And it's less about abilities during the fight as it is off-stage stuff. Summoning minions to send after the party or teleporting away after a confrontation.
That's not 'off-stage stuff'. That's on stage stuff. The fact you've already got the distinction somewhat confused suggests to me I'm right about the reduced complexity being an adjudication problem that is going to lead to railroady behavior by the DM.
"Off-stage stuff" concerns actions taken by the monster that do not directly affect the PCs and which the PCs could not directly witness and which does not imply necessarily that similar things should happen on stage. The PCs can only learn about off-stage stuff indirectly, by observation, or by having the event related to them by an NPC.
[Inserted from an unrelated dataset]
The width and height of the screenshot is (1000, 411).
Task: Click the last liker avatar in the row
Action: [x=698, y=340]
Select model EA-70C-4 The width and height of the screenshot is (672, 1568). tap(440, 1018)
1) The monster summons minions to send after the party - On stage.
2) The monster teleports away after a confrontation. On stage.
vs
1) The PCs enter a room. It happens to have minions in it. - Off stage.
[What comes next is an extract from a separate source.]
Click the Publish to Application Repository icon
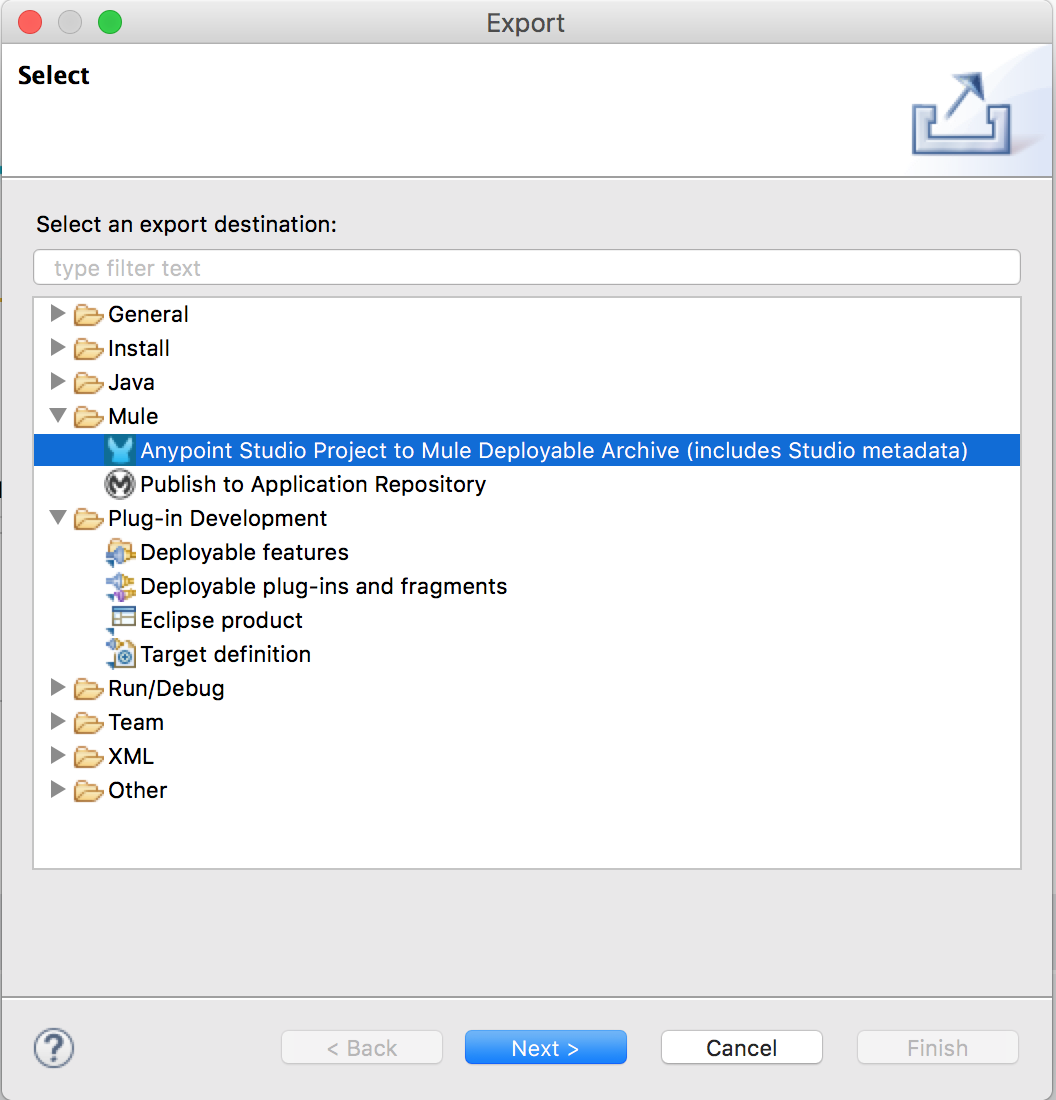 click(x=120, y=484)
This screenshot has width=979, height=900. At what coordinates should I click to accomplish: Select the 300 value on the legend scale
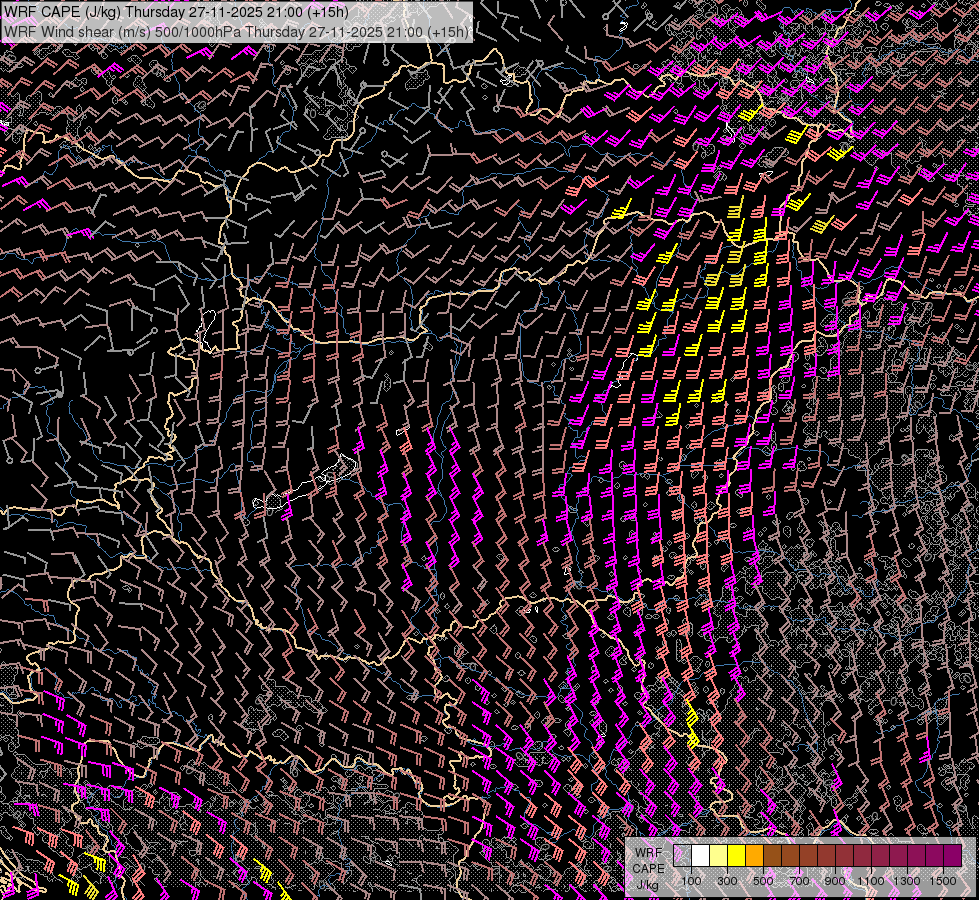[727, 881]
2) The PCs discover that the monster killed a NPC within a locked room. - Off stage.
The big problem with running off stage without reference to the rules is that it leaves the players basically unable to reconstruct what really happened and to draw conclusions from it. How did the monster get into the locked room? Can it teleport? Can it turn ethereal and walk through walls? Did it have a key? Did it trick the occupant into letting it in? Is it still hiding invisibly in the room? When DMs state something happened offstage without mentally referencing the rules, they are depriving the scene of the artifacts of concrete actions. Things just happen because, which is wholly unsatisfying as a player because there is no way you can do anything but just follow the story along.
An example of why this can be jarring is Jack's cut scenes when Shepherd first goes to rescue her in ME2. During these cut scenes she single handedly destroys several powerful robots at the same time. This implies that she would be an extremely powerful crewmate. However, in actual game play, particularly initially, Jack is not nearly so powerful. The cut scene implies abilities for an NPC offstage that onstage that NPC doesn't actually have. That's just bad design IMO.
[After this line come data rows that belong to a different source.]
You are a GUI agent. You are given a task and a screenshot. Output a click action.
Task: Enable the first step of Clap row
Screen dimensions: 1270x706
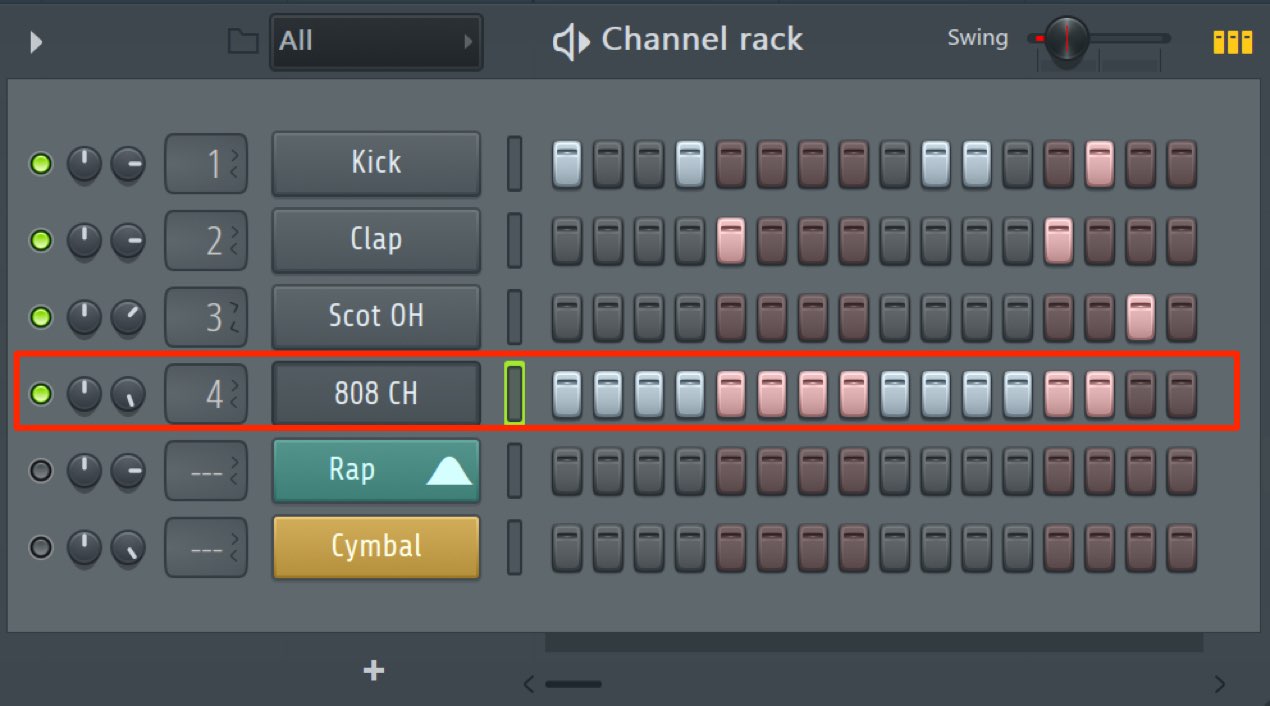567,241
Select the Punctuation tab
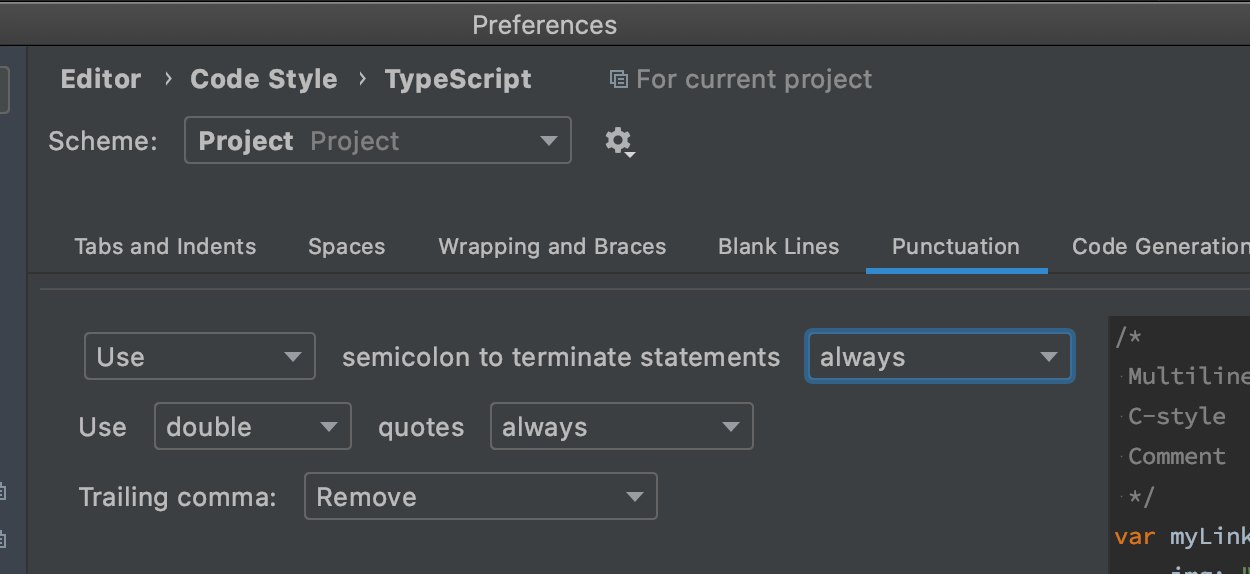 point(956,247)
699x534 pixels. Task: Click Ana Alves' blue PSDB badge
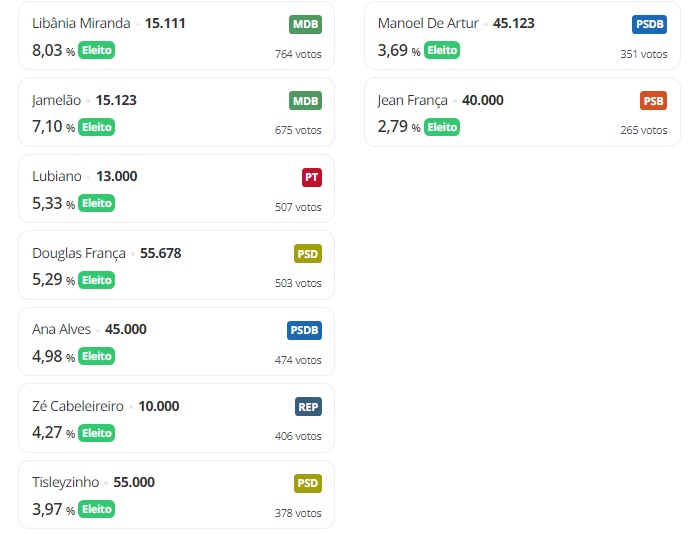click(304, 330)
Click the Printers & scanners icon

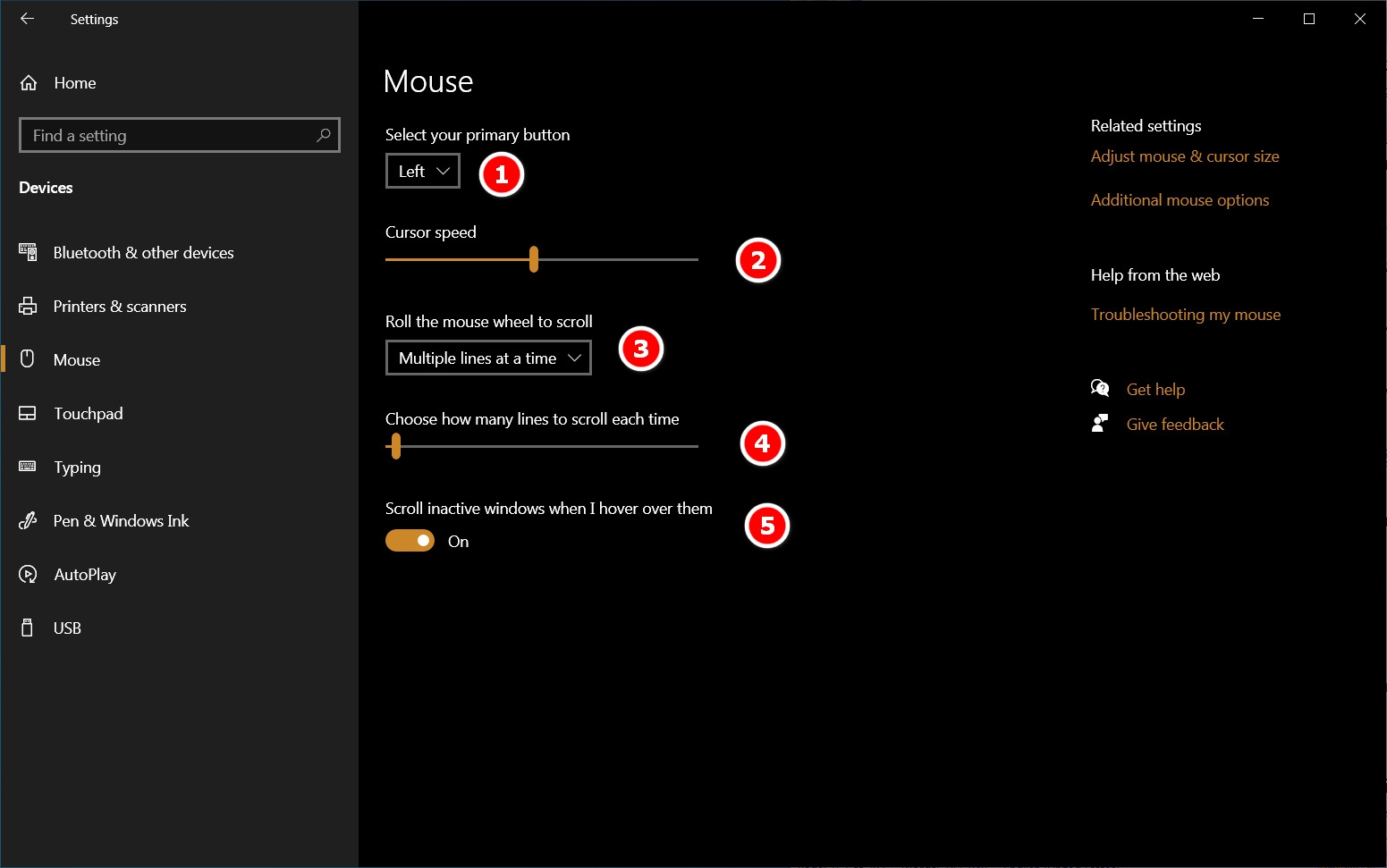[28, 307]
More relevant to PnP, consider the case of a recent murder mystery episode in my ongoing campaign. The murder was done Agatha Christy style, with the evidence suggesting a series of events that did not actually occur. The false series of events was created using some simple magic tricks available to a low level Wizard. The exact spells cast the murderer where known to me and were within the actual capabilities of a wizard of that level, including duration, number of spells of a given level that were used, and so forth. Each spell use tended to create artifacts in the shared imaginary space that could be discovered. For example, the fact that the body stank could be used to determine that the victim had first been paralyzed by Ghoul's Touch, which proved that the murderer must have been a magic user. Even deeper in to consistency, Ghoul's Touch was employed because I know that the murderous NPC could not have dealt sufficient damage with a dagger to kill the dead NPC with a single blow unless the victim was immobilized. It also had other concrete effects - neutralize poison removed the stench, spells like 'Speak with the Dead' could be adjudicated fairly based on my knowledge of exactly what had happened during the murder, and as it turned out, the fact that an NPC I hadn't considered as a witness could see through illusions was critical to the particular method the players used to solve the crime, and so forth.
A DM that needs something to happen - a murder by an NPC - but which doesn't have a limited set of known tools to accomplish it, is less likely to create a followable series of events. Things happen because 'plot', and instead of thinking all this out ahead, the answer is generally either, "No.", or the "NPC gets away because 'reasons'."